Honest emotion in writing...

After spending all day yesterday in panic mode (complete with pounding heart and shaking legs), once I realized I'd been terrified for nothing (dentist worries), I started thinking about emotions. You hear the phrase 'fighting with fear' -- that's exactly where I was. I spent the day trying to get control of my fear, trying to deal with it and not supress it (because I didn't want a migraine), and trying to understand what drove it.

For anyone with imagination, it doesn't take much to fuel fear. A little toothache turned into possible death (not kidding -- I have a truly overactive imagination), and I was a mess considering the possibility of leaving my kiddos motherless (yeah, you can laugh -- I am now too).

But thinking about writing, how do I get something like that on the page? Clearly it's easy to 'tell' it. But showing fear is something else, because fear -- and any strong emotion -- overrides everything else. A person doesn't think clearly; their actions are guided by a feeling which may or may not be true. If I'm writing in first person, if I become that character, then I can't see outside the emotion. It creates a number of unreliable impressions and interactions...which is where the other characters come to play.

melissa_writing talked about using multiple POVs the other day. I think this is part of why I'm drifting more and more in that direction. For some people (not me), becoming a character seems instinctive. They can put that character down on paper so strongly that the person is real to the reader -- we (as readers) experience all their emotions and circumstances right along with them.
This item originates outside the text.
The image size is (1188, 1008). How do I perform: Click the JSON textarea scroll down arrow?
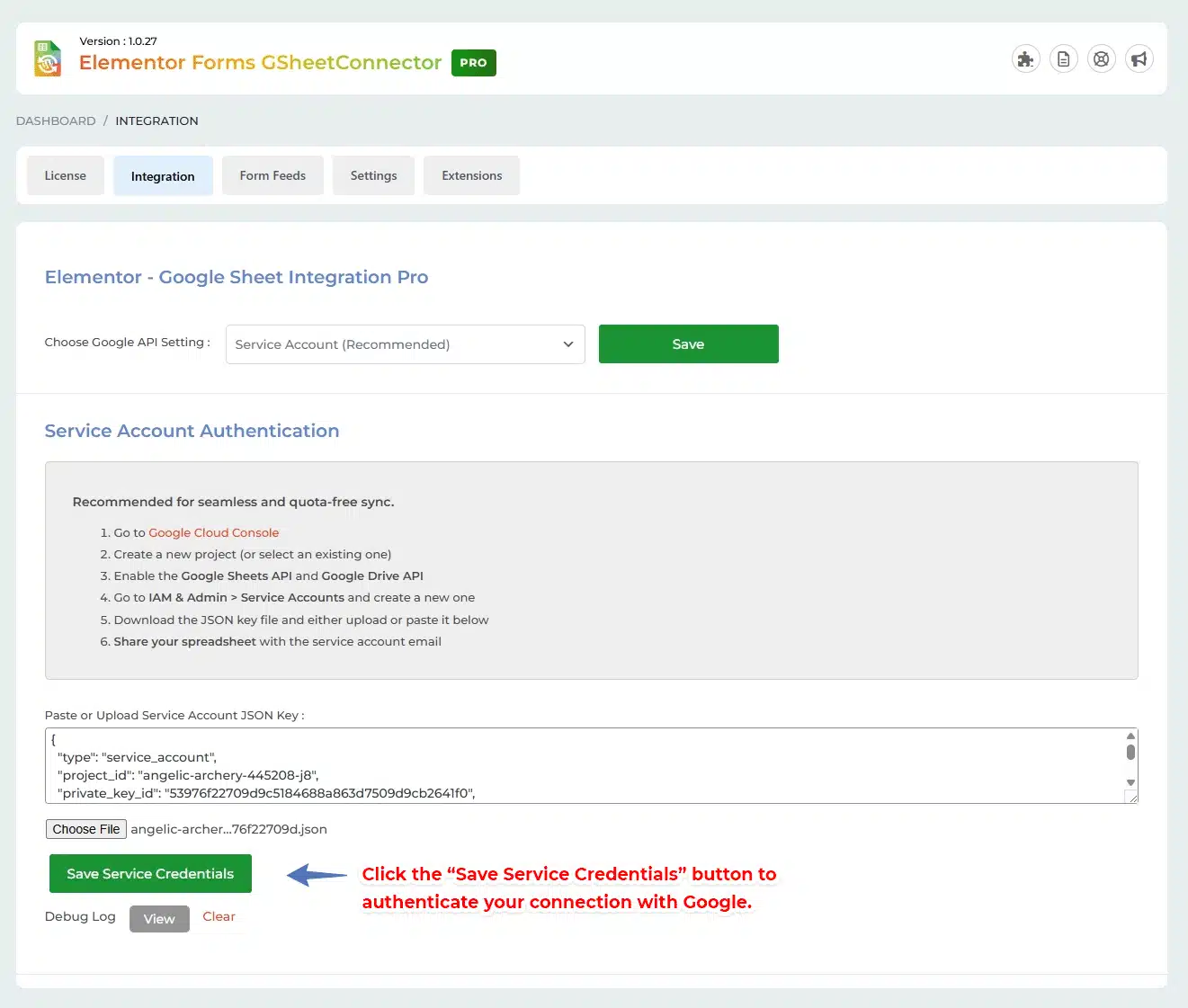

I'm not as strong in this area. I tend to distance myself from the MC, even as I write. Of course, I tend to distance myself from any situation or emotion which threatens to overwhelm me in person, as well -- it's just part of my makeup. If I try to keep myself only in the MC's shoes, try to feel and see only what she feels -- my other characters become skewed. I think I need the other POVs (at least one, it seems), to clarify things and add depth and perspective.

I suppose I could also try writing in 3rd POV, but although I can do that for my secondary POVs, for some reason, my MC always comes out in 1st...hm.

What about you? How do you get emotions across without drowning in them?